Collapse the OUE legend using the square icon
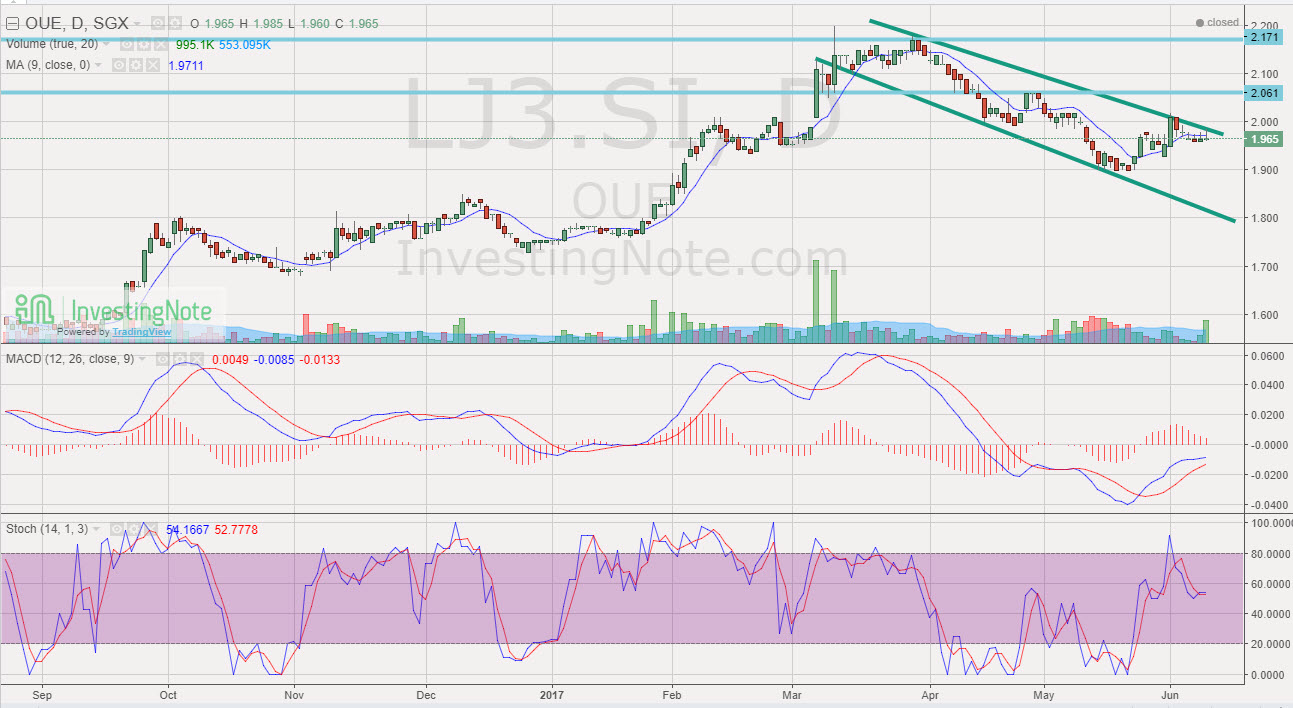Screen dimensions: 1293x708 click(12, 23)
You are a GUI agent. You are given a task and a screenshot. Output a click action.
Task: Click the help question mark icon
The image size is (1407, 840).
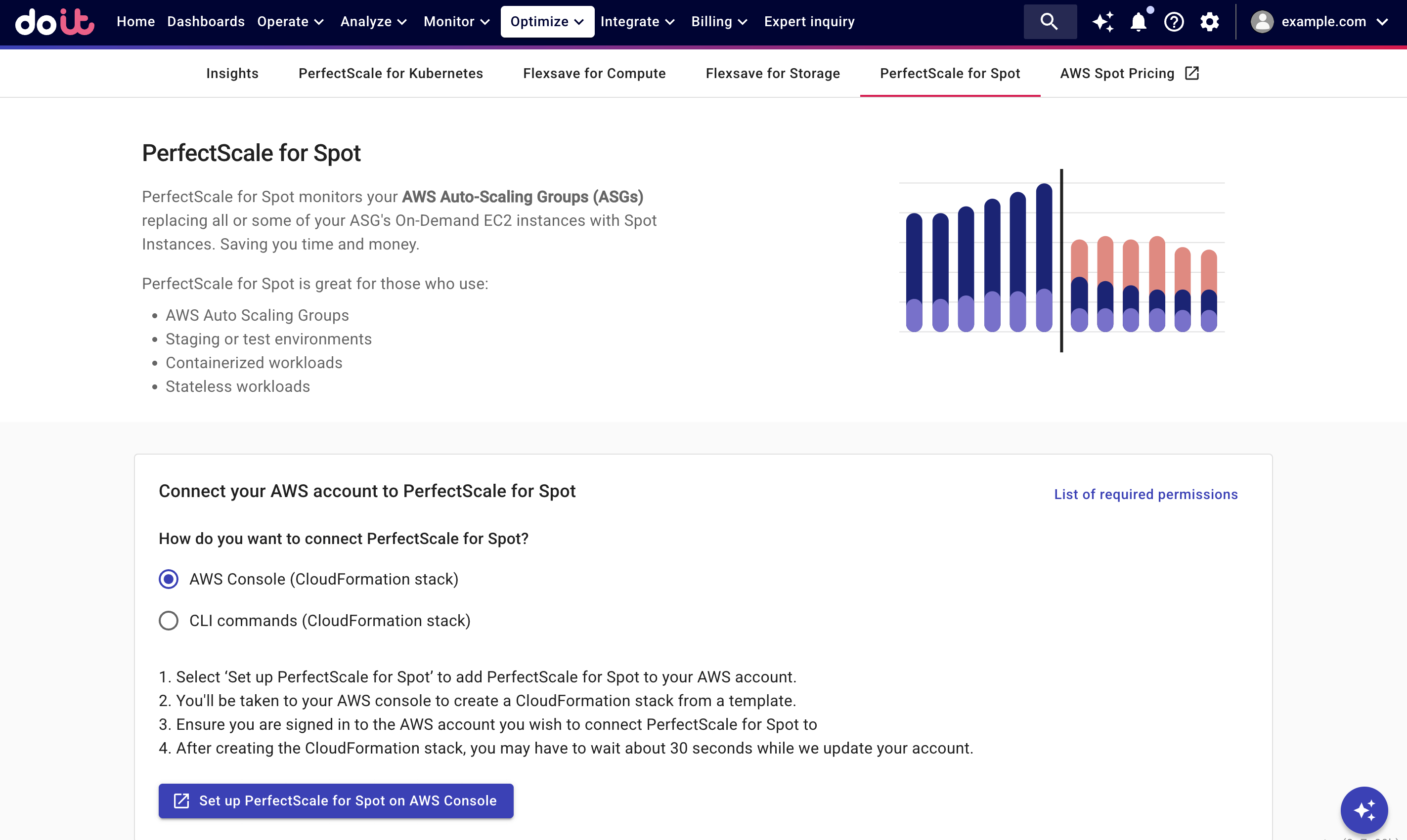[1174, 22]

## Aim of the task
Copy every row above word for word, omitting the pictures.

## Solution
Collapse the OUE legend using the square icon
Screen dimensions: 1293x708 click(12, 23)
You are a GUI agent. You are given a task and a screenshot. Output a click action.
Task: Click the help question mark icon
The image size is (1407, 840).
[1174, 22]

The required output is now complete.